Monday, January 6, 2014

Edward Sheriff Curtis

The Museum begins each new year with a new exhibition. This week we are taking down the fiber exhibition, Innovators and Legends and will begin the installation of the photography exhibition, Wide Angle: American Photographs from the Collection which opens on January 26.

The works for this exhibition were selected by our curator, Janie Welker, from the Museum's extensive collection of more than 1300 images. Wide Angle is an exploration of the history of American photography with works by Ansel Adams Elliott Erwitt, Robert Frank, Russell Lee, Ralph Eugene Meatyard, Cindy Sherman, Aaron Siskind, Edward Steichen, Paul Strand, Doris Ulmann, and Andy Warhol. One of my favorite images in the exhibition is this photograph of a Papago girl taken in 1907 by Edward Sheriff Curtis.

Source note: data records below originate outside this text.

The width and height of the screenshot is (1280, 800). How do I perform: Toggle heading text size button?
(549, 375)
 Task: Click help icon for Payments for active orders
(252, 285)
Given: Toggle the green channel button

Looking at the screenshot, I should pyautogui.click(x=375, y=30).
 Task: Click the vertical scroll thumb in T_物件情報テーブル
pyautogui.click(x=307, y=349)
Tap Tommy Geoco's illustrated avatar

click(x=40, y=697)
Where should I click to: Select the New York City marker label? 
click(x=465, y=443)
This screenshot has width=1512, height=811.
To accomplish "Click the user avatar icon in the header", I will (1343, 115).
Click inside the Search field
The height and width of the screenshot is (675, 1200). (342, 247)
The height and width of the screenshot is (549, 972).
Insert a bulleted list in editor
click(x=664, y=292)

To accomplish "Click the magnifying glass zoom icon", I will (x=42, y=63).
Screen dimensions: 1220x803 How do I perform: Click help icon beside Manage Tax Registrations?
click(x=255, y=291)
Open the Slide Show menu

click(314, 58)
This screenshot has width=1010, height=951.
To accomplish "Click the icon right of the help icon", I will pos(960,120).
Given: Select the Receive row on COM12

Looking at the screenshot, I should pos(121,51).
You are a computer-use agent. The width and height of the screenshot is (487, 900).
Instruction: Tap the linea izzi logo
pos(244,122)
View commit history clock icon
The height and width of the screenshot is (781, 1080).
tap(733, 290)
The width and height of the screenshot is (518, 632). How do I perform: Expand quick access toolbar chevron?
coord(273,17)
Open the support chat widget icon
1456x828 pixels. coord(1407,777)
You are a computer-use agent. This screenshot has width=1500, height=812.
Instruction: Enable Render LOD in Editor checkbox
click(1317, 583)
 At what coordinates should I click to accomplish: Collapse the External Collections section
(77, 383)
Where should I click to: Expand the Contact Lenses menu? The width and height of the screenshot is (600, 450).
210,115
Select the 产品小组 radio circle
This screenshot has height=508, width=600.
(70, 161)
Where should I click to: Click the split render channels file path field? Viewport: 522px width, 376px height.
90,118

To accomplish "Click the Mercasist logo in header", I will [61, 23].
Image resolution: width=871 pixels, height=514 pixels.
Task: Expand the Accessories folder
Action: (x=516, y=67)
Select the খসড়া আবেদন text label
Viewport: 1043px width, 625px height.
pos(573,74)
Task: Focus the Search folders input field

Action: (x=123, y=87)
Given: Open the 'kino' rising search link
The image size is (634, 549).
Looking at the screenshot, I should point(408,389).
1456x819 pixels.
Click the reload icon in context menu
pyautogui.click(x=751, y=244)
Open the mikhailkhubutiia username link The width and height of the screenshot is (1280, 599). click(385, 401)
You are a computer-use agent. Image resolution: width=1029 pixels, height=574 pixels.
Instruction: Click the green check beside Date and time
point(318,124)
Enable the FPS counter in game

As a teenager, Curtis apprenticed as a photographer and by the age of 19 had opened his own photography studio in Seattle. There he met Chief Seatlh of Seattle and photographed his daughter, Princess Angeline. Her photograph is reputed to be the first portrait photograph of a Native American. In 1898 Angeline's portrait was selected for an exhibition by the National Photographic Society and helped launch Curtis's career. He was given $7500 by J.P. Morgan to produce a series of Native American photographs. Curtis not only produced over 40,000 photographs of 80 different tribes, he documented tribal cultures and history earning a reputation as both a photographer and an ethnologist.